‘Nova’ series tours the edge of modern physics

TELEVISION REVIEW

“Fabric of the Cosmos” takes us on a fantastic tour in a new, four-part series

November 02, 2011|By Carolyn Y. Johnson, Globe Staff
  • Aided by computer animation, physicist Brian Greene explores the frontiers of space, time, and the universe in The Fabric of the Cosmos.
Aided by computer animation, physicist Brian Greene explores the frontiers… (WGBH )

NOVA: The Fabric of the Cosmos

On: PBS, Channel 2

Time: tonight at 9, Nov. 9, Nov. 16, and Nov. 23

MIT physicist Alan Guth made a profound insight into the very first moments of the universe more than three decades ago, when he was just a junior scientist. Working late into the night, he came up with a new explanation for the initial, rapid expansion of the universe.
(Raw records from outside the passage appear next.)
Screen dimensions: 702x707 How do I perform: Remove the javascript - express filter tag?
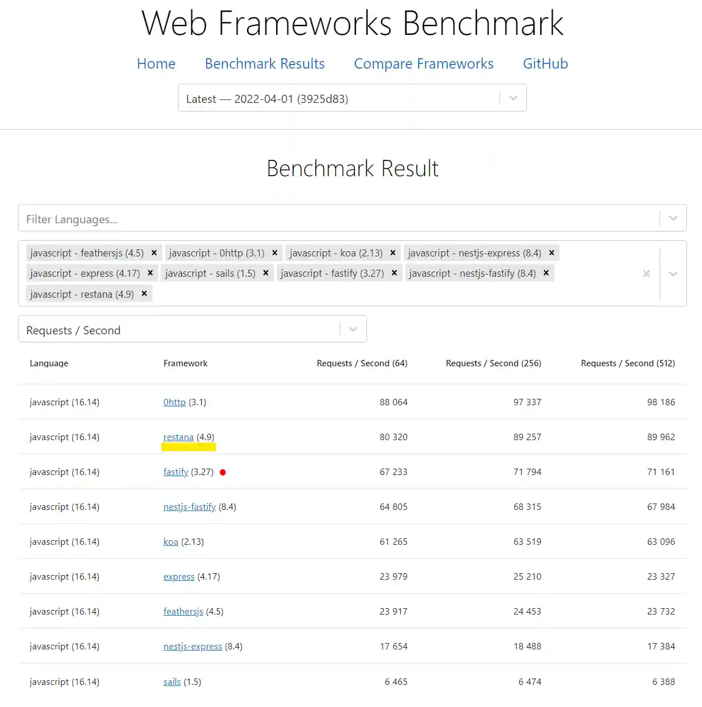[150, 273]
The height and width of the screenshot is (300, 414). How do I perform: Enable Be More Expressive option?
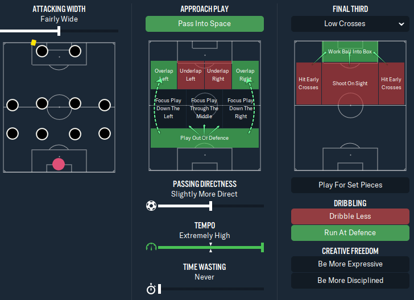(350, 264)
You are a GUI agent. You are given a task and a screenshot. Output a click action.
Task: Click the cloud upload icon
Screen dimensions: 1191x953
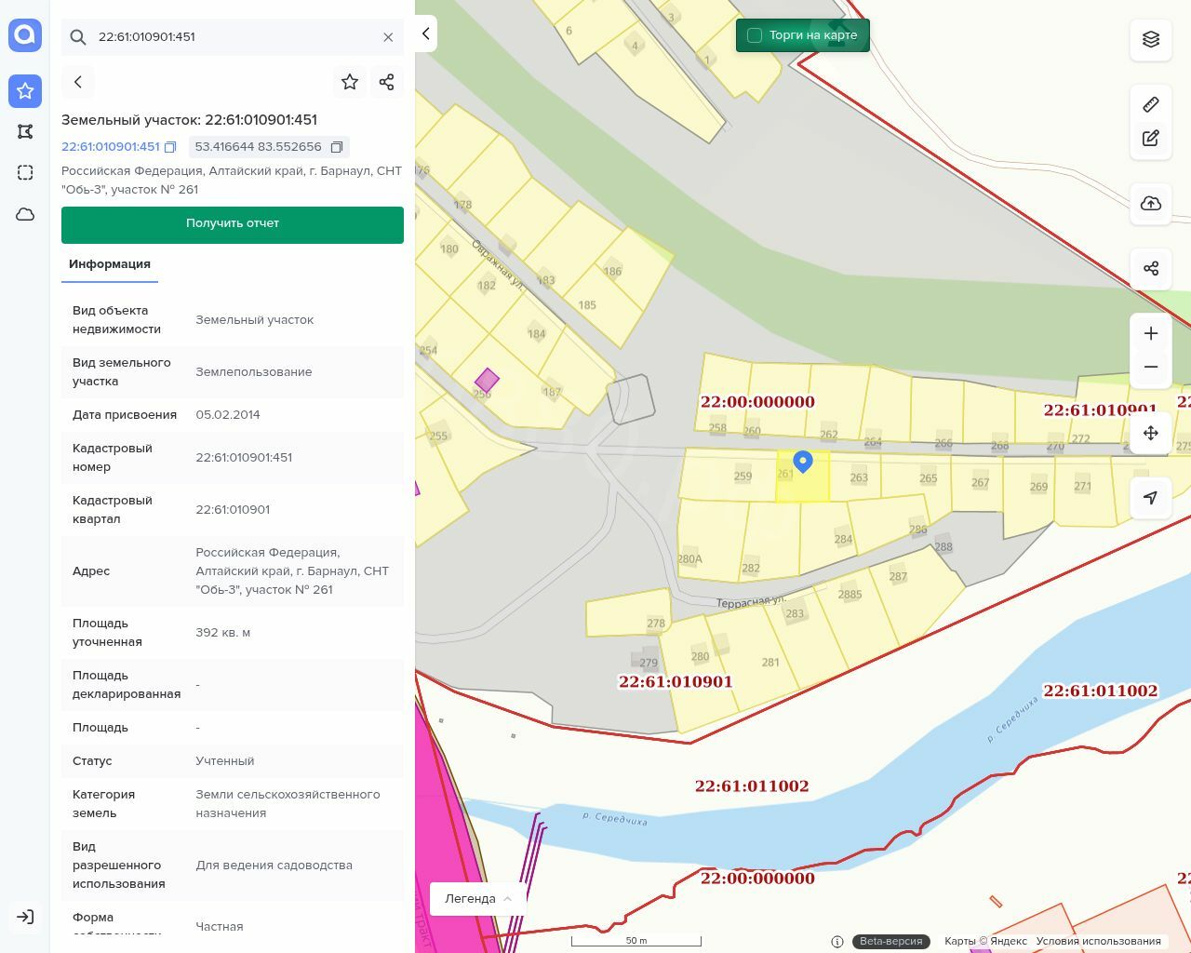click(1151, 204)
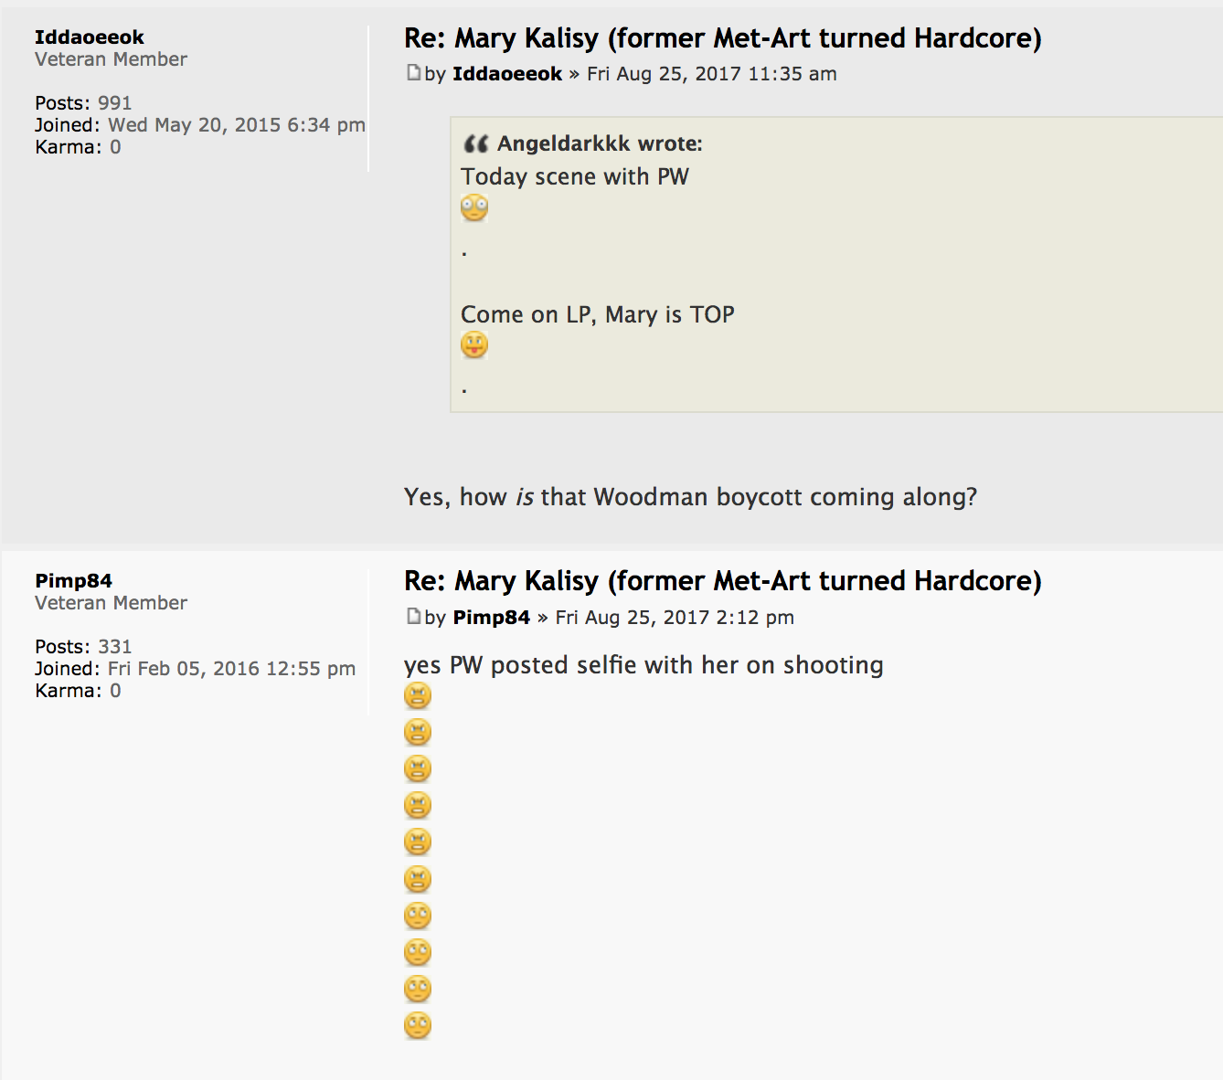
Task: Click the rolling-eyes emoji under 'Today scene with PW'
Action: pyautogui.click(x=474, y=208)
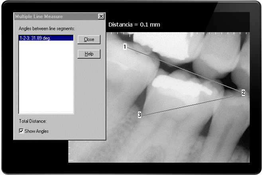The height and width of the screenshot is (175, 263).
Task: Click point marker 2 on the x-ray
Action: pyautogui.click(x=243, y=92)
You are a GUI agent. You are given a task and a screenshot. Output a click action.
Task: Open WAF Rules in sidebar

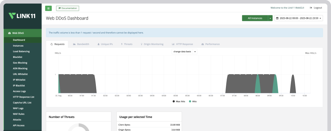pos(18,114)

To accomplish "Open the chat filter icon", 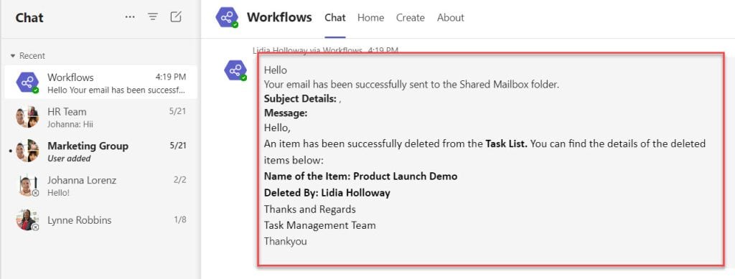I will coord(152,17).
He scrawled a note at the end of his careful calculations and drew a box around it: “spectacular realization.’’ In recent years that insight, along with other work, has led modern physics to a provocative, and hotly debated, interpretation of reality: Our universe is just one among many. There are not only other universes out there - in those other universes, there are other versions of us, each going about their own lives.

This mind-boggling, controversial idea is just one of the ideas presented through a combination of storytelling, clever video editing, and computer animation in a new, four-part “Nova’’ series, “The Fabric of the Cosmos,’’ that kicks off tonight on Channel 2 at 9 p.m. The series, based on the book of the same name by Columbia University physicist Brian Greene, zooms in on a different topic in each episode. Tonight’s show deals with the nature of space itself. Then, Greene takes us on an increasingly weird tour, digging into time before zooming into the tiniest quantum realm, where the rules of nature get freaky. The final episode highlights the strangest idea yet - that there are multiple universes out there.

In the world of popularizing science, this series is a big, splashy event. Greene, a veteran popularizer of science, has experience in ably demystifying very complicated physics for a general audience. A natural showman, he’s aided in the series by top-notch computer animation and a cadre of top scientists, who help him introduce everything from Einstein’s initial insights into the nature of space and time, to the discovery that won the Nobel prize in physics this year - the surprising and initially hard-to-swallow finding that the universe’s expansion is speeding up.

The show is teeming with easy-to-grasp analogies that strip away most of what people find hard about science, with physicists not only explaining ideas, but also why they are exciting, delightful, or strange. Tonight’s episode in particular ends on an unsettling note, bringing up the possibility that our world, our reality, is merely a holographic projection.